Enum enlightenment

R

Roedy Green

I wrote a simple enum-using class and decompiled it. Now all sorts of
things about enum make sense.

to understand this paste this into documents and view them side by
side in your IDE.


Here is the original code -- a enum to track the various flavours of
Windows:

package com.mindprod.htmlmacros;

import java.util.EnumSet;
import java.util.Set;

/**
* enum of possible Windows OSes. May be used freely for any purpose
but military.
* @author Roedy Green copyright 2005 Canadian Mind Products
*/
public enum WindowsOS {

WIN95( "W95", "Windows 95"),
WIN98( "W98", "Windows 98"),
WINME( "Me", "Windows Me"),
WINNT( "NT", "Windows NT" ),
WIN2K( "W2K", "Windows 2000" ),
WINXP( "XP", "Windows XP" ),
WIN2K3("W2K3","Windows 2003");

private String shortName;

private String longName;

private static boolean DEBUGGING = true;

/**
* Enum constant constructor that captures two extra facts about
the enum.
* @param short name for the os e.g.
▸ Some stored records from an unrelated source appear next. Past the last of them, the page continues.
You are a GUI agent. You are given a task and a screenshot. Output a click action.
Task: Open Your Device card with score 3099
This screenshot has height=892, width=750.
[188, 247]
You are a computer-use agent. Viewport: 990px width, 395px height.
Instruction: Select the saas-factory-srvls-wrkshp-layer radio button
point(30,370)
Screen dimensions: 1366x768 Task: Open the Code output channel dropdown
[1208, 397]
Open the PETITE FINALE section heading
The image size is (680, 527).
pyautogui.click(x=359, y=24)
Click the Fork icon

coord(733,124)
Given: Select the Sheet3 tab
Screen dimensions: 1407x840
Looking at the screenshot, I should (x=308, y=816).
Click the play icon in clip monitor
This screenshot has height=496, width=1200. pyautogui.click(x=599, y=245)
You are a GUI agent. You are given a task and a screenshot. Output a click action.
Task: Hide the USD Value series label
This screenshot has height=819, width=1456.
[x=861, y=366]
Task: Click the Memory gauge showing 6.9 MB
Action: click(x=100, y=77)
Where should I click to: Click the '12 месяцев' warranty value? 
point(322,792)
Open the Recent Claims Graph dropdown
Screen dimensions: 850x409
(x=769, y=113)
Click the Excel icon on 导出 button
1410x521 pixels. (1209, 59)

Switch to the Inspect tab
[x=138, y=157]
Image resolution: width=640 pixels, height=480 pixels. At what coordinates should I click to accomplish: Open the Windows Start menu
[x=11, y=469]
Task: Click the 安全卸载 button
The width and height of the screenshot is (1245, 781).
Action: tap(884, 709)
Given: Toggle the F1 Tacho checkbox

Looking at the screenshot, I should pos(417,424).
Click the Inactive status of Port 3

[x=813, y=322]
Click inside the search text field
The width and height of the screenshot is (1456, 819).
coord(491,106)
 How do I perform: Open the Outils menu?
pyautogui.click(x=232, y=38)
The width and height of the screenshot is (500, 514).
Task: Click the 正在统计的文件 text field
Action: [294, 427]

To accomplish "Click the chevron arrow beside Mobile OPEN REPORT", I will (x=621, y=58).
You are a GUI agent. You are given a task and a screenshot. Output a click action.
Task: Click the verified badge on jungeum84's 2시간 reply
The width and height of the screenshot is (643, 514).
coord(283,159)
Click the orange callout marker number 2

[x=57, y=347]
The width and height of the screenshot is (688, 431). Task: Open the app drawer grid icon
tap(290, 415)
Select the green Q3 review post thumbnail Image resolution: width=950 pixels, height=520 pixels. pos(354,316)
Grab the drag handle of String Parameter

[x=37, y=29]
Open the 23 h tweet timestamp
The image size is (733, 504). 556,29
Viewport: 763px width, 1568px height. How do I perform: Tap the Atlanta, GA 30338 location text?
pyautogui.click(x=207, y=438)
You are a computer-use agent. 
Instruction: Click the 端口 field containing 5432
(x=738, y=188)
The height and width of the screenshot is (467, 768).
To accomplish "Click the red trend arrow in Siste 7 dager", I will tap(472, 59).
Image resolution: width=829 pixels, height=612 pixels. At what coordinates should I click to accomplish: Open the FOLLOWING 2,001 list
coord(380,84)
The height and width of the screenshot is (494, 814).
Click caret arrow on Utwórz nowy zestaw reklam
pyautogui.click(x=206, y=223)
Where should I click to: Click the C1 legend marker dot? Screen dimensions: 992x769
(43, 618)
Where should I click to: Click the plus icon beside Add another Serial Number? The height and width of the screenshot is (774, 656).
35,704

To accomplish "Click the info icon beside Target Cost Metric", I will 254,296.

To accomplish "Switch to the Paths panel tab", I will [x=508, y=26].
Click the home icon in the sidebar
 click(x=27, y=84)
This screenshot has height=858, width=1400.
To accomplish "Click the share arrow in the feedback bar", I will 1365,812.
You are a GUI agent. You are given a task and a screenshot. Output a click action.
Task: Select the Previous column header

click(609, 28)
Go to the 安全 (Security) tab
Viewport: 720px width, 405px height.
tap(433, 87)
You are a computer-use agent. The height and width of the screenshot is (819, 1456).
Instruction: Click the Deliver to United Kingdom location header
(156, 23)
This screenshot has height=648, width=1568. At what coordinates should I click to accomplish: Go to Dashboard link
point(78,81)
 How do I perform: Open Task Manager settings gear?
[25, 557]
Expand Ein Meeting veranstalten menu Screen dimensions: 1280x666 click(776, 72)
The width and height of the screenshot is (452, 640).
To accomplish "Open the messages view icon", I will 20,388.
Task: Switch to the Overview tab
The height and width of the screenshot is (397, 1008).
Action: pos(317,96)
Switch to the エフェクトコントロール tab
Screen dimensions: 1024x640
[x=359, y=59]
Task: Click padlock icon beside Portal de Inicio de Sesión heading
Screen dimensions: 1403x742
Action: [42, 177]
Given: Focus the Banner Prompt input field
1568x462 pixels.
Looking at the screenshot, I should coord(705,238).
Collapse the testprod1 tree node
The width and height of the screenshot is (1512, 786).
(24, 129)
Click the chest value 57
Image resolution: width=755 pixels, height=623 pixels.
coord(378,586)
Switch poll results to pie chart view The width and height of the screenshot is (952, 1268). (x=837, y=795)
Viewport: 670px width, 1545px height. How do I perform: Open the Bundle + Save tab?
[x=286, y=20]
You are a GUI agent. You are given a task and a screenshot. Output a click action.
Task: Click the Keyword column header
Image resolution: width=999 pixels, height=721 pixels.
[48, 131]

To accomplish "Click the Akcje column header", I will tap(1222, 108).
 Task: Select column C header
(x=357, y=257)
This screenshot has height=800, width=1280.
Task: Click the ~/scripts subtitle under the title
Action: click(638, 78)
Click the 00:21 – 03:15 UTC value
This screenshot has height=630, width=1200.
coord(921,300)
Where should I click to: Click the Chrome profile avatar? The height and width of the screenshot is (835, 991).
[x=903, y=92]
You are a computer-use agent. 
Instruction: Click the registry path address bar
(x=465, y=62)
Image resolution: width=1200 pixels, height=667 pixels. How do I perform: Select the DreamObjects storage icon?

Me
* @param long name of the OS e.g. "Windows XP"
*/
WindowsOS ( String shortName, String longName )
{
this.shortName = shortName;
this.longName = longName;
}

/**
* @return short name
*/
public String getShortName ()
{
return this.shortName;
}

/**
* @return long name
*/
public String getLongName ()
{
return this.longName;
}

/**
* Static method to construct a string mentioning multiple OSes,
* by slashes.
* @param choices, EnumSet of just the oses you want included
* @return a String of the form "Windows 95/98/Me"
*/
public static String OSes( EnumSet<WindowsOS> choices )
{
StringBuilder sb = new StringBuilder( 40 );
for ( WindowsOS o : choices )
{
sb.append( '/' );
sb.append( o.shortName );
}
if ( sb.length() == 0 )
{
return "";
}
else
{
// chop lead / and prepend "windows "
return "Windows " + sb.toString().substring( 1 );
}
}

/**
* test harness
*
* @param args not used
*/
public static void main ( String[] args )
{
if ( DEBUGGING )
{
// You don't use a constructor to create EnumSet objects.
EnumSet<WindowsOS> justThese = EnumSet.of( WIN2K, WINXP,
WINME );

// prints "Windows Me/W2K/XP"
// note they come out in proper order.
System.out.println( WindowsOS.OSes ( justThese ) );
}
}
}



^^^^^^^^^^^^^^^^^^^^^^^^^^^^^^^^^^^^^^^^^^^^^^^^^^^^^^^^^^^^^^^^^^^^^^^


Here is the decomiled code, showing what actually makes it into byte
code.


package com.mindprod.htmlmacros;

import java.io.PrintStream;
import java.util.EnumSet;
import java.util.Iterator;

public final class WindowsOS extends Enum
{

public static final WindowsOS[] values()
{
return (WindowsOS[])$VALUES.clone();
}

public static WindowsOS valueOf(String s)
{
return
(WindowsOS)Enum.valueOf(com/mindprod/htmlmacros/WindowsOS, s);
}

private WindowsOS(String s, int i, String s1, String s2)
{
super(s, i);
shortName = s1;
longName = s2;
}

public String getShortName()
{
return shortName;
}

public String getLongName()
{
return longName;
}

public static String OSes(EnumSet enumset)
{
StringBuilder stringbuilder = new StringBuilder(40);
WindowsOS windowsos;
for(Iterator iterator = enumset.iterator();
iterator.hasNext(); stringbuilder.append(windowsos.shortName))
{
windowsos = (WindowsOS)iterator.next();
stringbuilder.append('/');
}

if(stringbuilder.length() == 0)
return "";
else
return (new StringBuilder()).append("Windows
").append(stringbuilder.toString().substring(1)).toString();
}

public static void main(String args[])
{
if(DEBUGGING)
{
EnumSet enumset = EnumSet.of(WIN2K, WINXP, WINME);
System.out.println(OSes(enumset));
}
}

public static final WindowsOS WIN95;
public static final WindowsOS WIN98;
public static final WindowsOS WINME;
public static final WindowsOS WINNT;
public static final WindowsOS WIN2K;
public static final WindowsOS WINXP;
public static final WindowsOS WIN2K3;
private String shortName;
private String longName;
private static boolean DEBUGGING = true;
private static final WindowsOS $VALUES[];

static
{
WIN95 = new WindowsOS("WIN95", 0, "W95", "Windows 95");
WIN98 = new WindowsOS("WIN98", 1, "W98", "Windows 98");
WINME = new WindowsOS("WINME", 2, "Me", "Windows Me");
WINNT = new WindowsOS("WINNT", 3, "NT", "Windows NT");
WIN2K = new WindowsOS("WIN2K", 4, "W2K", "Windows 2000");
WINXP = new WindowsOS("WINXP", 5, "XP", "Windows XP");
WIN2K3 = new WindowsOS("WIN2K3", 6, "W2K3", "Windows 2003");
$VALUES = (new WindowsOS[] {
WIN95, WIN98, WINME, WINNT, WIN2K, WINXP, WIN2K3
});
}
}



Note how java generates you some methods in the same class!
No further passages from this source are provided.